We need to make five more maps, but we’ll take advantage of some shortcuts to do so.
- Click the blue Project tab and select Options.
- Under Map and Scene, set the default basemap to None. (Note: this will only stick for this session if you are working on a lab computer.)
- Click OK and return to your map.
- Insert a new map. Rename it UTM Zone 50N, and set the coordinate system to Hong Kong 1980 UTM Zone 50N. Check the Details and note that the Central Meridian is 117.0.
- Repeat this process as follows for the remaining four maps. For each of these, use the information you learned in the first part of this activity to set the Central Meridian to 117.
- Map frame: Mercator; CS: Mercator (World).
- Map frame: Albers Equal Area Conic; CS: Asia North Albers Equal Area Conic
- Map frame: Lambert Conformal Conic; CS: Asia North Lambert Conformal Conic.
- Map frame: Equidistant Conic; CS: Asia North Equidistant Conic
You should now have six map frames, labeled and set with six different coordinate systems.
- Return to the WGS84 map and highlight all the layers in the Contents pane (shift and click each one). Right click and select Copy.
- Choose the next map tab, right click on the map frame name (in Contents) and select Paste. All layers should now appear, with the same symbolization, but in the new CS. Remember that this technique uses Arc’s project “on the fly” technique, and does not actually reproject the data. For proper analysis, all layers would need to be reprojected using the Project tool.
- Repeat for the remaining maps.
Making the Layout
Your final layout will use only one scale bar and north arrow, placed unobtrusively on the page, and each individual map will be labeled with its projected coordinate system. For this particular map, you will not need legends.

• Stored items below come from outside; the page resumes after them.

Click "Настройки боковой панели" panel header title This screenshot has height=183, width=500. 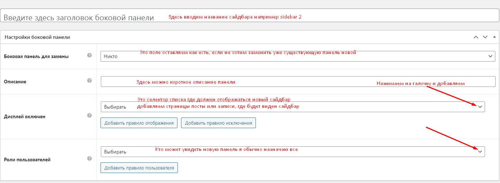click(x=37, y=37)
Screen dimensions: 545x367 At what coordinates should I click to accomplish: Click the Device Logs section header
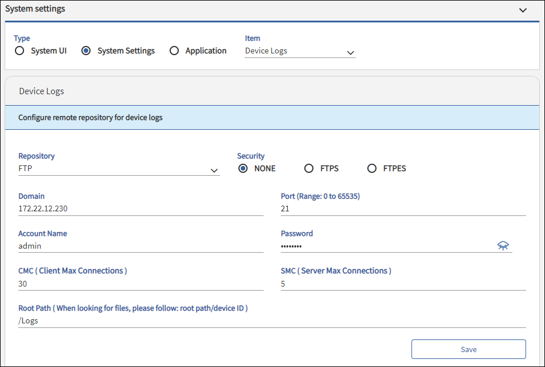point(42,91)

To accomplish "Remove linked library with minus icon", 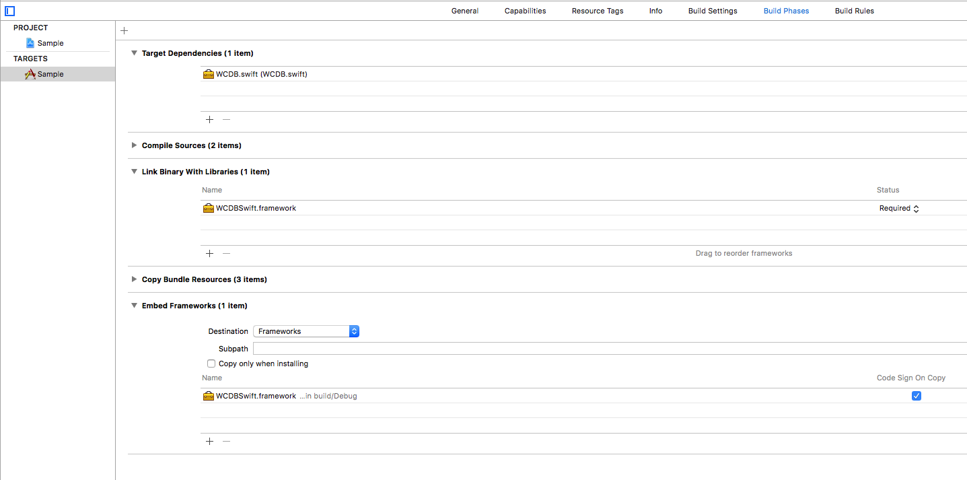I will [226, 253].

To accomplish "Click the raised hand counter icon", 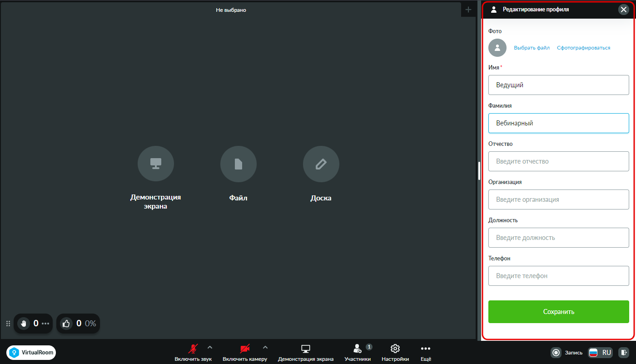I will coord(24,324).
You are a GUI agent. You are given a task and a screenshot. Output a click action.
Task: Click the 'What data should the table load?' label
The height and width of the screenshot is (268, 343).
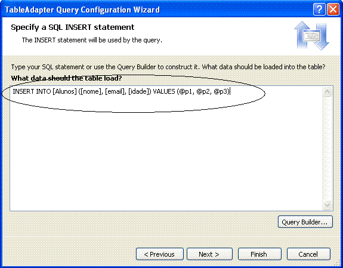pos(66,78)
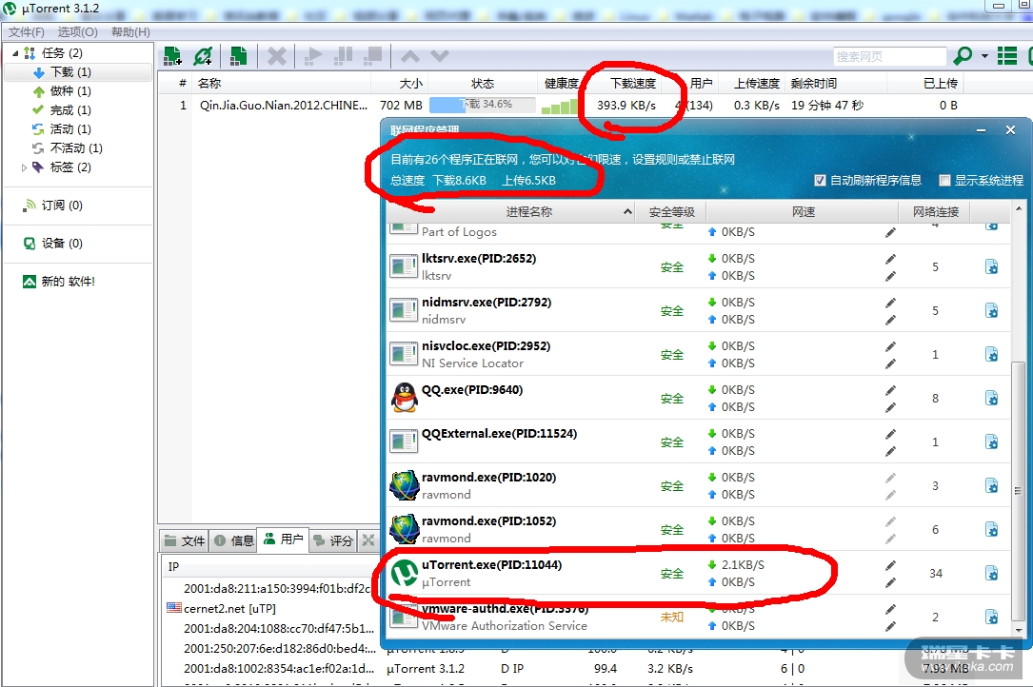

- Insert each map frame (6 in total). Resize them to 4” wide by 2.75” tall.
- Add page guides 0.25” from the edge to represent your print margins.
- Arrange your frames in a neat grid. Feel free to add extra page guides to help line them up.
- Once you have the frames arranged, remove the borders from the data frames.
- IMPORTANT: Verify that each map is at the same scale – 1:75,000,000 is recommended. Note that some projections may cause China to appear larger or smaller, so you must verify this with the scale settings at the bottom of the layout window. (This is how we get away with a single scale bar!)
- Next, label each frame with its coordinate system. Click each frame individually, and from Insert > Dynamic Text, select Map frame > Name. In the Properties pane, you should see Name: followed by a tag [name], indicating that the frame’s name will be inserted here. Remove the text before the tag, so that your frames are only labeled with their names. Make sure the frame names are clean, with no typos or inappropriate abbreviations. Do these one at a time, as the text drops in the middle of the page, and then move it to the correct map before inserting the next one. Be very careful to apply the correct label to each map, and take advantage of page guides to align the labels.
The purpose of small multiples is to strip the maps down to the essentials for comparison, so all six maps should be symbolized the exact same way, and kept fairly simple. You may also choose to experiment with your page layout, but bear in mind that small multiples are always in a grid pattern to help visualize differences more easily.
- Underneath your map set, add a short paragraph of text describing the distortions of each coordinate system, and its suitability for mapping (advantages/disadvantages). You may want to turn on the Tissot ellipses to help you visualize what’s happening, but don’t forget to turn them back off before exporting your final map.
- Add a title, source credits and your name and date. Your map doesn’t need to match the example below, but it should be somewhat similar in layout. Export as a PDF.